Search the entries for the word "Esri" and copy each line that has it.
##### EXERCISE DATA #####
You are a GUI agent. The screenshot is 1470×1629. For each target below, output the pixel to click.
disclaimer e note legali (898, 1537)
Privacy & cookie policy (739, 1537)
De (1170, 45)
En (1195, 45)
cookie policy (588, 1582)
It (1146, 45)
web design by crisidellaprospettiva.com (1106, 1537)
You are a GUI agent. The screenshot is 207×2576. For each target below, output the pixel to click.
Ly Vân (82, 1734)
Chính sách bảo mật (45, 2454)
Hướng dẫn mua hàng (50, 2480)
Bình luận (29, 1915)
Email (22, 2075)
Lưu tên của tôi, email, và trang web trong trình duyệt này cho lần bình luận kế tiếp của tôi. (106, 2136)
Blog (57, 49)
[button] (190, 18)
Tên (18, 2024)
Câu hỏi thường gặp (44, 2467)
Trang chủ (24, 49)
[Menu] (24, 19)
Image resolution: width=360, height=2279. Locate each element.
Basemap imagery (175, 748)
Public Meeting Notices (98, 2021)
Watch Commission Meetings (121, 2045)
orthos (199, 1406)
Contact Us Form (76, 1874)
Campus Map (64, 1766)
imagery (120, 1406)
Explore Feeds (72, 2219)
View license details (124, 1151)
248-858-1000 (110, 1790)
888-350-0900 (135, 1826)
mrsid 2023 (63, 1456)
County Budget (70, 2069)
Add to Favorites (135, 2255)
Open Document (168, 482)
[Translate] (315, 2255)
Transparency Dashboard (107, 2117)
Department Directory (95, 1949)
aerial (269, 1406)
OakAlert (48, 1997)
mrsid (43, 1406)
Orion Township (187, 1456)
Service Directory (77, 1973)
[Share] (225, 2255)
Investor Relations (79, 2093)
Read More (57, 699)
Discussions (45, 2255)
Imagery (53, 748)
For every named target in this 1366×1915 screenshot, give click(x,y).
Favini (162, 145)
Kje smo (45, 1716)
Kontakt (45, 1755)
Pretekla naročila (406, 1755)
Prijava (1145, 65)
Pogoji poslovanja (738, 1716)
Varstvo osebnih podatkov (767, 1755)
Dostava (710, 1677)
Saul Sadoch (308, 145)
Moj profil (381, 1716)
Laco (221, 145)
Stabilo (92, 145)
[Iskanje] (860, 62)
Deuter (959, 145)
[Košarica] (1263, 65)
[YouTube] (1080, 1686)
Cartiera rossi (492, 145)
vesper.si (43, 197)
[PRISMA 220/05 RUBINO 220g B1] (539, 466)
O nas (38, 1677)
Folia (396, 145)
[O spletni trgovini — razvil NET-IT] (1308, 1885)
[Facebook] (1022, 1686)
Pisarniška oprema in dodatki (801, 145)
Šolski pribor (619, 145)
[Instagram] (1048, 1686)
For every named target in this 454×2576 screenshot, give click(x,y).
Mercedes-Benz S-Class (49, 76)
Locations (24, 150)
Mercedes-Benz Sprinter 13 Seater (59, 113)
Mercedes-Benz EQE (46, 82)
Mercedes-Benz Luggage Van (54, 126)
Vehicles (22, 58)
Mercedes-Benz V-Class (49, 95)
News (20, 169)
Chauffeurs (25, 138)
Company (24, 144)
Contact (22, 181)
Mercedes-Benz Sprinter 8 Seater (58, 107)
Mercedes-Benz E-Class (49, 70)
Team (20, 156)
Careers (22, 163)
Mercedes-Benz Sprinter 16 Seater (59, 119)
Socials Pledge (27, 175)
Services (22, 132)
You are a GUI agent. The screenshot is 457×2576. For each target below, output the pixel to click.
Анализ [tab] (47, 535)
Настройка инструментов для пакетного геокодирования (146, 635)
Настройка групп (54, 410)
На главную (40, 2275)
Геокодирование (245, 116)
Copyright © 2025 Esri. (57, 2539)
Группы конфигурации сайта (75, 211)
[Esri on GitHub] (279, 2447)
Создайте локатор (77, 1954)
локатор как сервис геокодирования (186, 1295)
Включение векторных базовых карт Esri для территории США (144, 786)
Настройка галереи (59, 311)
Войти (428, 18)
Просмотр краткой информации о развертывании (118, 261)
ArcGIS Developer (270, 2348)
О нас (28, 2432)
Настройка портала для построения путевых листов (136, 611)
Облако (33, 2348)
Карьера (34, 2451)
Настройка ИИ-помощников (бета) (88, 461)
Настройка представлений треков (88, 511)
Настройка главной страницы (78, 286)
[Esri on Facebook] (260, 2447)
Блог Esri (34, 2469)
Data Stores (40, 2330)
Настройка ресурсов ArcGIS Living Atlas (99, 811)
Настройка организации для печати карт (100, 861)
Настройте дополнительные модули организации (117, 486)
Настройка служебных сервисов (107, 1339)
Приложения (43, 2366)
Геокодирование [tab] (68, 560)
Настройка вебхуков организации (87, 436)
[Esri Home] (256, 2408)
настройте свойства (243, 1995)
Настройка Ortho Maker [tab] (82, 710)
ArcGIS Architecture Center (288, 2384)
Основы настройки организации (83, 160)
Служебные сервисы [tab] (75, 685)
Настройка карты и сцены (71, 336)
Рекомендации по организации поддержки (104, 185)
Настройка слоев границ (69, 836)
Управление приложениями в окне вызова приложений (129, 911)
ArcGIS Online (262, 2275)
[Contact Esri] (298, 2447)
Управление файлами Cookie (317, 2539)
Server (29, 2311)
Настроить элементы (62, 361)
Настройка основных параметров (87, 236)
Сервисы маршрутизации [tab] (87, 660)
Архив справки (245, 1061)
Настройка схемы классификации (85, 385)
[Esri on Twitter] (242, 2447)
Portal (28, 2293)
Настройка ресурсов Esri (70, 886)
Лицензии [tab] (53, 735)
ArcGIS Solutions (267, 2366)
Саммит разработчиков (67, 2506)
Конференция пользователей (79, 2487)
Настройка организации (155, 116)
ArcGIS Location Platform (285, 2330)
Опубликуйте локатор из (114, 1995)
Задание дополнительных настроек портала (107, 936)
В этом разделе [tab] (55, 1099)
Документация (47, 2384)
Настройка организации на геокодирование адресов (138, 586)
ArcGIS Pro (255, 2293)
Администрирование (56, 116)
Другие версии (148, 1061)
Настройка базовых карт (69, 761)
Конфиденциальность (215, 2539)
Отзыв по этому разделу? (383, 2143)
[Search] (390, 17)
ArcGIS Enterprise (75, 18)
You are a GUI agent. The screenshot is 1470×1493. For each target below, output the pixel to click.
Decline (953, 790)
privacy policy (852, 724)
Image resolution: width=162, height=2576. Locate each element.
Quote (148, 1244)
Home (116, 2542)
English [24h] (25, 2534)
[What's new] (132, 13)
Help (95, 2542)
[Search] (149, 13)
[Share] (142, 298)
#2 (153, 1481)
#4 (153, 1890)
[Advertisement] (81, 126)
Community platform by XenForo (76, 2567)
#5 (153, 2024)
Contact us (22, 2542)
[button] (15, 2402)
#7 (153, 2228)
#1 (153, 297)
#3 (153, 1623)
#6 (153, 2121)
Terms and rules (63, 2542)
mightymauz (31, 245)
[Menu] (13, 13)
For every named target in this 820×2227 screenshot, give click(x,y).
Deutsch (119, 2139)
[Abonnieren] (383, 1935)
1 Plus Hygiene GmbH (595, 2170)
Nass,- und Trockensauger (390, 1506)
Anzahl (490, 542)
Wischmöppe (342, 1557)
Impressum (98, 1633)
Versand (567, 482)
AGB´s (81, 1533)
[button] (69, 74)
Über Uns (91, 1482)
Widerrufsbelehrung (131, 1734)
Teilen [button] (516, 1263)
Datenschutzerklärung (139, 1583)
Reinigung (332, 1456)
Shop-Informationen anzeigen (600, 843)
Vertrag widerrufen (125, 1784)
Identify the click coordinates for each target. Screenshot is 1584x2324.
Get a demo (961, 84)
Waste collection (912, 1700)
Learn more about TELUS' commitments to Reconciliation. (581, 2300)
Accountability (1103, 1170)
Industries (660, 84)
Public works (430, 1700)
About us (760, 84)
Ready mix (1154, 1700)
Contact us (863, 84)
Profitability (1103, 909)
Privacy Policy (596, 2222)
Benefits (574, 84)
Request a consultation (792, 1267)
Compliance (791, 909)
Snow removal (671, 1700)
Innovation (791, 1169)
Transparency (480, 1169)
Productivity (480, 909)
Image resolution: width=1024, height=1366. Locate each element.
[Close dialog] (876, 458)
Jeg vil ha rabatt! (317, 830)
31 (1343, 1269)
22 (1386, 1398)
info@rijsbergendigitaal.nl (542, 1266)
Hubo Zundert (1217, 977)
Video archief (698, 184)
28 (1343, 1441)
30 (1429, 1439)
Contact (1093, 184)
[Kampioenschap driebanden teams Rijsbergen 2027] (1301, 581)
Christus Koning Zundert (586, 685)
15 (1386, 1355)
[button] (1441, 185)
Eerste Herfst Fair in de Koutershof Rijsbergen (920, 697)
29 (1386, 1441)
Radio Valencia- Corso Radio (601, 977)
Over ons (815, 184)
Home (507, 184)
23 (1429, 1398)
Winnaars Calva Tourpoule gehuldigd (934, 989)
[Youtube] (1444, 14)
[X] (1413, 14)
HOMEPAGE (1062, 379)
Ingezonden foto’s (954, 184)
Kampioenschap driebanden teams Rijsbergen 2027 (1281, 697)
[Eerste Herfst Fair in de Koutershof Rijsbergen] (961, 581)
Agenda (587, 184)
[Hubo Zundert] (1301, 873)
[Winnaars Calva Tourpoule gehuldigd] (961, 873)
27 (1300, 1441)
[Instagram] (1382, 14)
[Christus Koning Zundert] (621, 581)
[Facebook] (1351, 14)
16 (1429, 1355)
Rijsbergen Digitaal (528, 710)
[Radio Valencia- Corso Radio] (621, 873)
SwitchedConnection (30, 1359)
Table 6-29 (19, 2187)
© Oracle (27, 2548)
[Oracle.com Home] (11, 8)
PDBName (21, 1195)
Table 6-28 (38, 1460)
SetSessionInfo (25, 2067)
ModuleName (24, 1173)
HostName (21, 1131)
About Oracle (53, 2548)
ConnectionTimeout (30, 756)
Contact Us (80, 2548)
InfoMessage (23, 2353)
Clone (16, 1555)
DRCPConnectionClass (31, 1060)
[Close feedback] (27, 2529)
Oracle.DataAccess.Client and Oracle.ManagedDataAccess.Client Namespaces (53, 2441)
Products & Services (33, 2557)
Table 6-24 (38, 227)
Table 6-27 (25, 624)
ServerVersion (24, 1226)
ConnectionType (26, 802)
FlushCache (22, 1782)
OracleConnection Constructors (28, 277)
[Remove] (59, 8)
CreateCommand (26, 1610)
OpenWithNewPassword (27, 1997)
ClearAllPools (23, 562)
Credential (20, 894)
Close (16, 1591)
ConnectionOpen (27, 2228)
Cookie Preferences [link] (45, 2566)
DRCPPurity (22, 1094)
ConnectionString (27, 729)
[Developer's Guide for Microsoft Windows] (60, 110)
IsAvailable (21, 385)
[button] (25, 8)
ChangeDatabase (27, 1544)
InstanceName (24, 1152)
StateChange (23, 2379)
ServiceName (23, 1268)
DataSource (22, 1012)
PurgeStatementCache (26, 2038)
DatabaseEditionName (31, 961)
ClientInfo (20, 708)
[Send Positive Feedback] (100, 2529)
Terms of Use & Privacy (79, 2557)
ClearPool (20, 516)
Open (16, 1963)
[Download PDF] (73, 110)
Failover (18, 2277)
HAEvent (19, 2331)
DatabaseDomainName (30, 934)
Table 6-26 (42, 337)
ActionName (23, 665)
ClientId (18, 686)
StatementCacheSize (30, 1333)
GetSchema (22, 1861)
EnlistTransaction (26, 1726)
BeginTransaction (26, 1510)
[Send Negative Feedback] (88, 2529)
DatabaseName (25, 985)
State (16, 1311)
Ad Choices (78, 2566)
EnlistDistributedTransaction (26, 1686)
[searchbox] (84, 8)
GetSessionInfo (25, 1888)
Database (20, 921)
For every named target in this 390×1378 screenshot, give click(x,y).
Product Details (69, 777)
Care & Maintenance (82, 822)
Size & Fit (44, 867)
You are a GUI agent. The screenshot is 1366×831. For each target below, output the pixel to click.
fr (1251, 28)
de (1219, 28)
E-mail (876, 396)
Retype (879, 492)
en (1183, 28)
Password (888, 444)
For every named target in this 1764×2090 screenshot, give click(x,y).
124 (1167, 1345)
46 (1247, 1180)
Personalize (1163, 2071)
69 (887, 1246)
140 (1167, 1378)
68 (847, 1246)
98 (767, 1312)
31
#####
§ **FINISHED TASK**:
Copyright © 2025 Esri. (57, 2539)
[Esri on GitHub] (279, 2447)
Включение векторных базовых карт Esri для территории США (144, 786)
[Esri on Facebook] (260, 2447)
Блог Esri (34, 2469)
[Esri Home] (256, 2408)
[Contact Esri] (298, 2447)
[Esri on Twitter] (242, 2447)
Настройка ресурсов Esri (70, 886)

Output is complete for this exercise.